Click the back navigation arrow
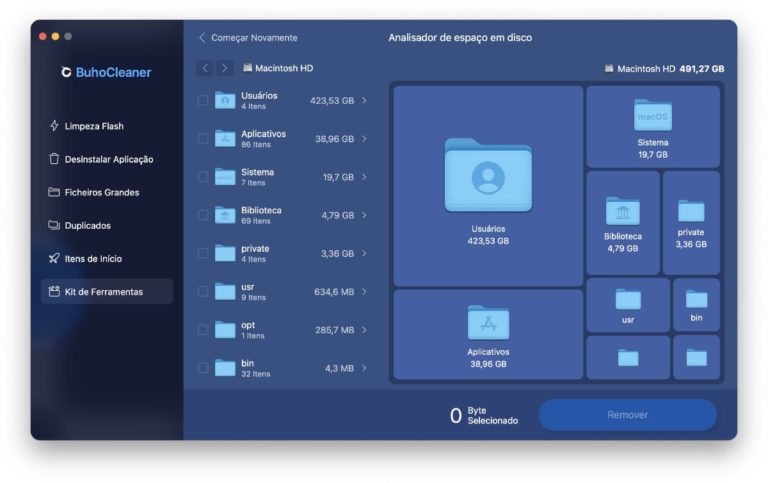The image size is (768, 483). click(x=205, y=68)
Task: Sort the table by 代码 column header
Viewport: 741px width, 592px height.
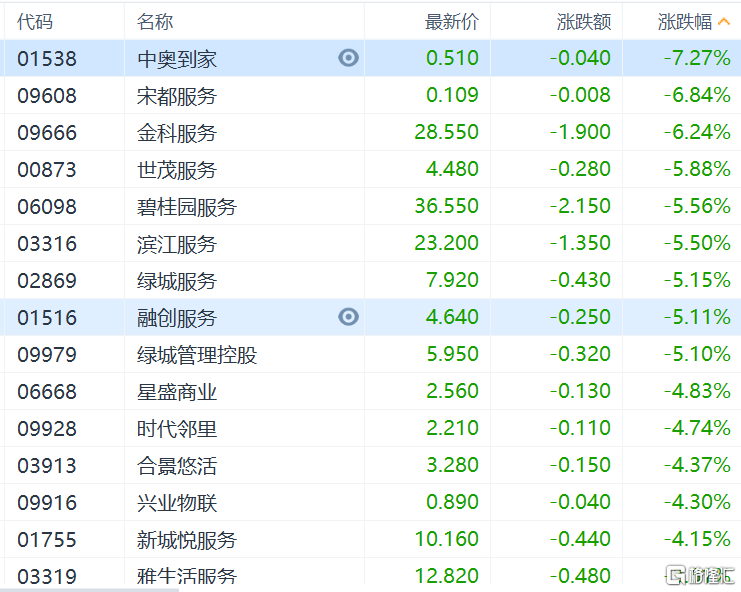Action: pos(35,22)
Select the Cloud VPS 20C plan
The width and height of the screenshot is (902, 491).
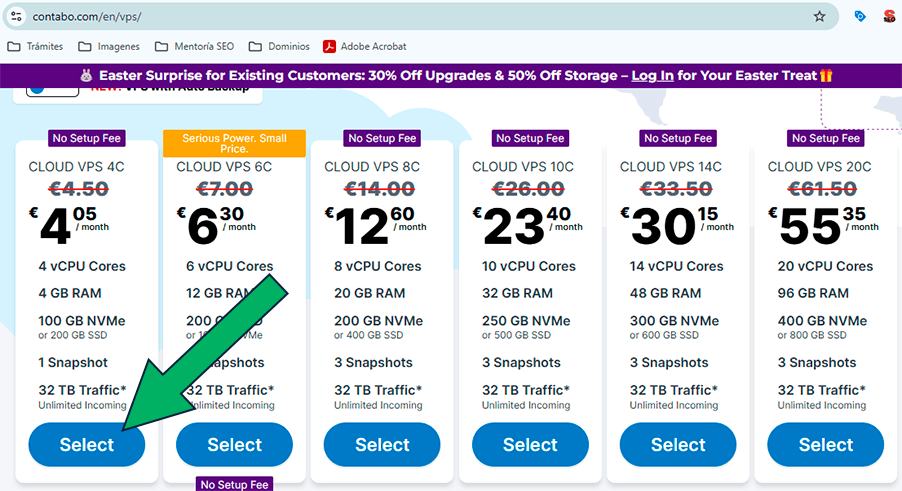pos(826,445)
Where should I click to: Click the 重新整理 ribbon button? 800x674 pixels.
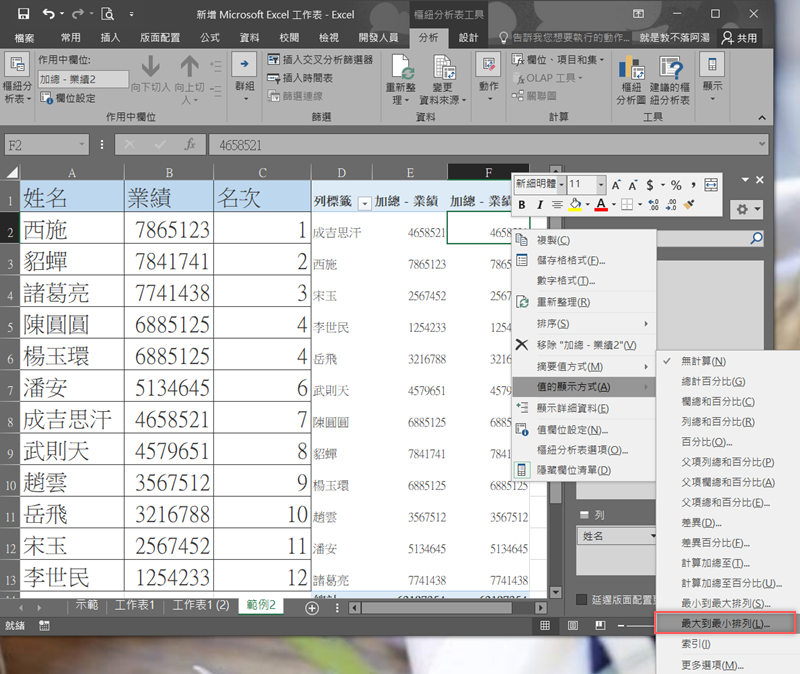[x=402, y=82]
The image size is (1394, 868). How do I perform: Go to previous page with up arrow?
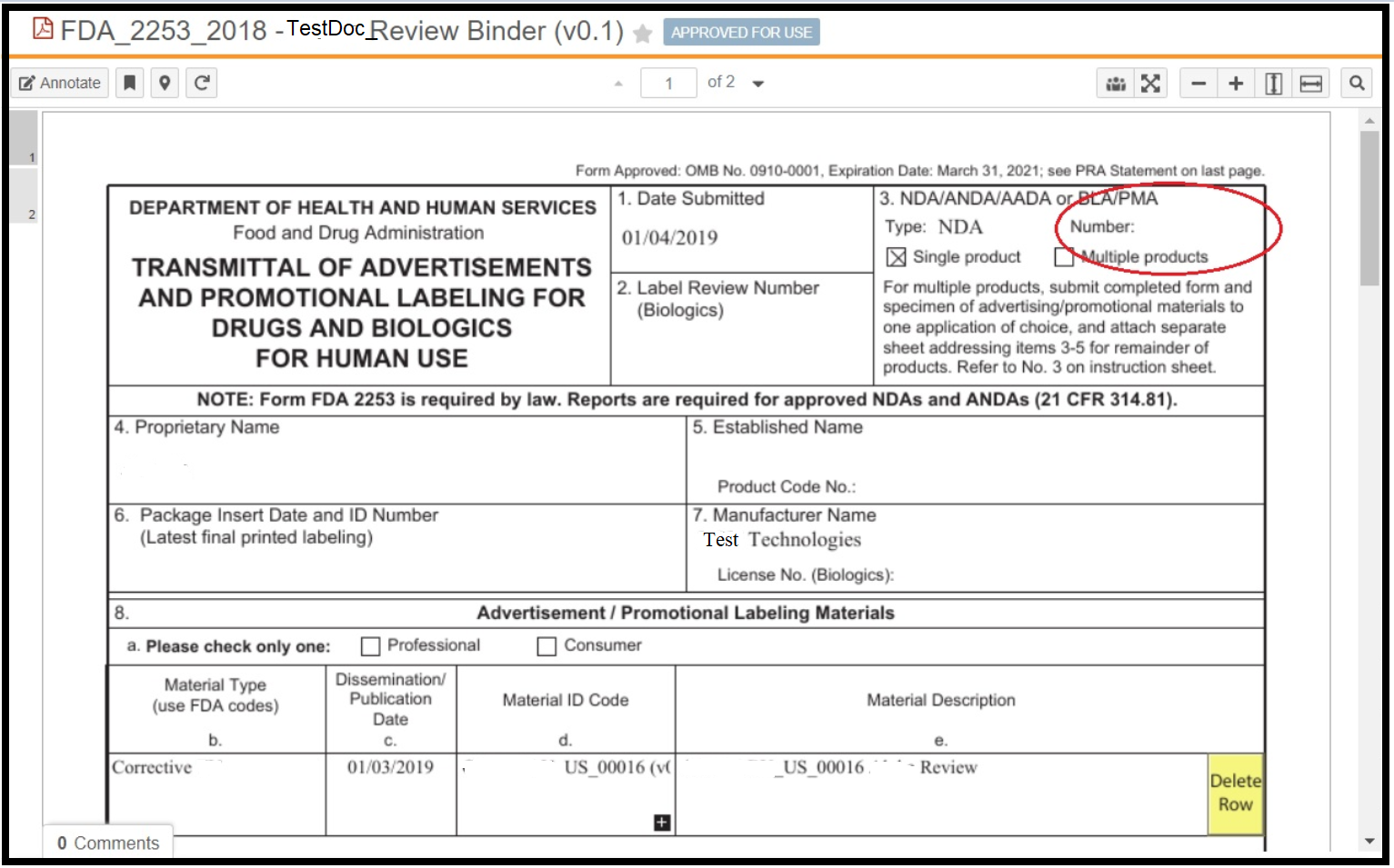click(x=618, y=84)

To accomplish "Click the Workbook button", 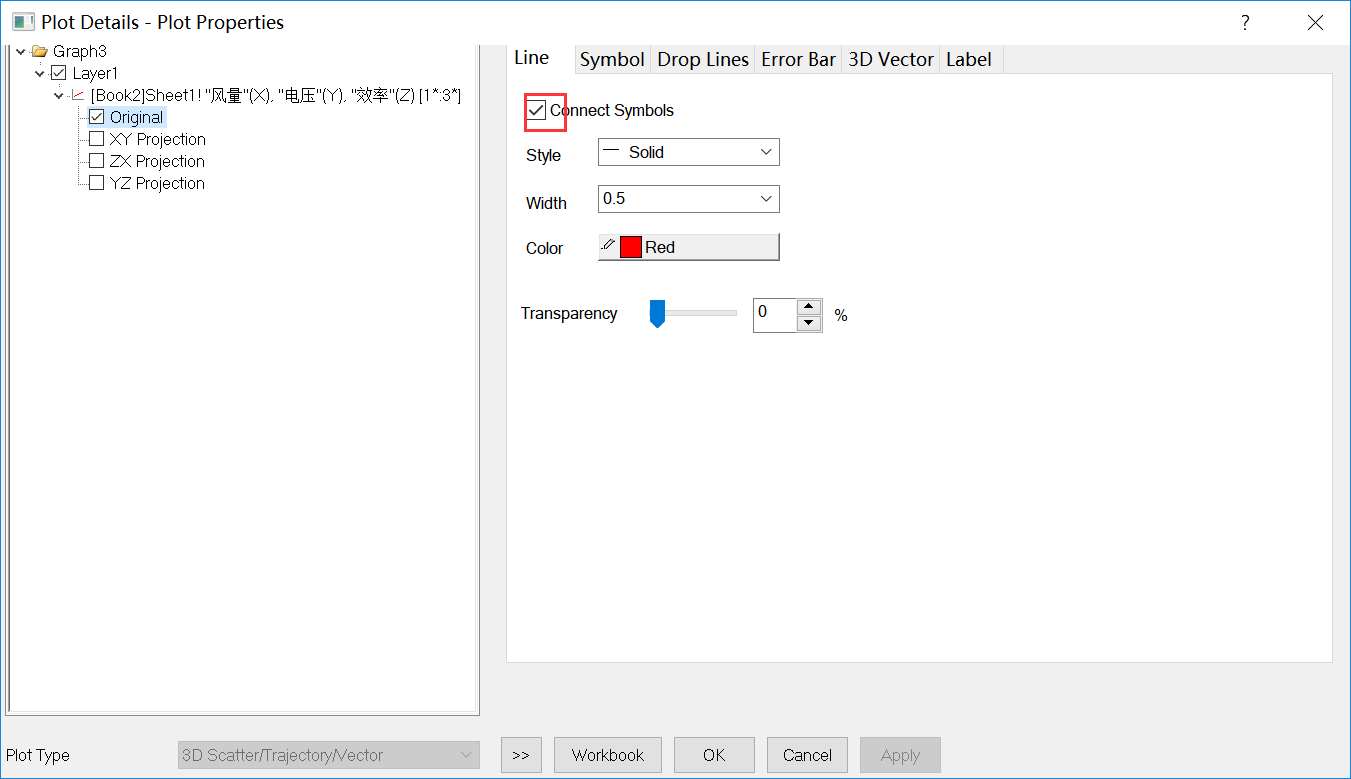I will (x=607, y=755).
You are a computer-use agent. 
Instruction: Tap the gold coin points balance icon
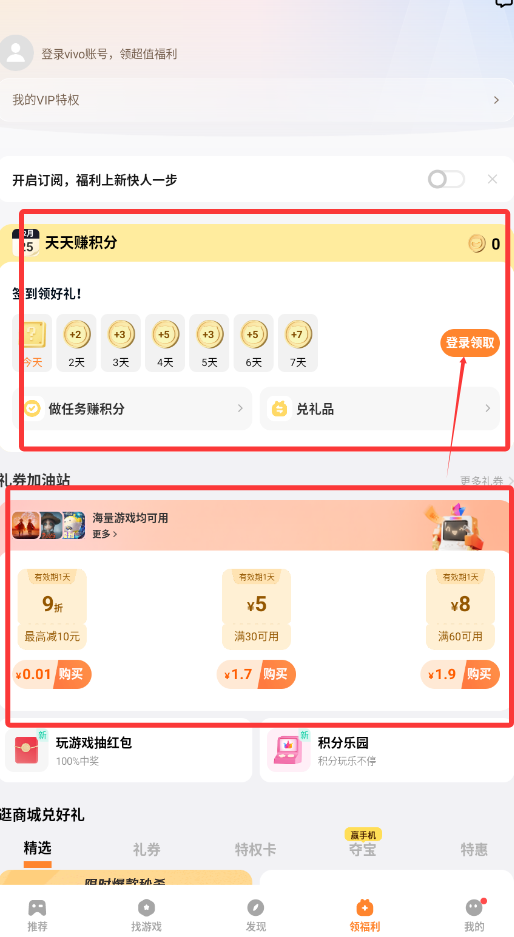click(x=477, y=244)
========================
** TASK STATEMENT **
Copy the final stretch of the entries exactly: the line containing "Instruction: Tap the" and every line after it through the last. Include no pictures and nothing more.

** WRITTEN SOLUTION **
Instruction: Tap the gold coin points balance icon
click(x=477, y=244)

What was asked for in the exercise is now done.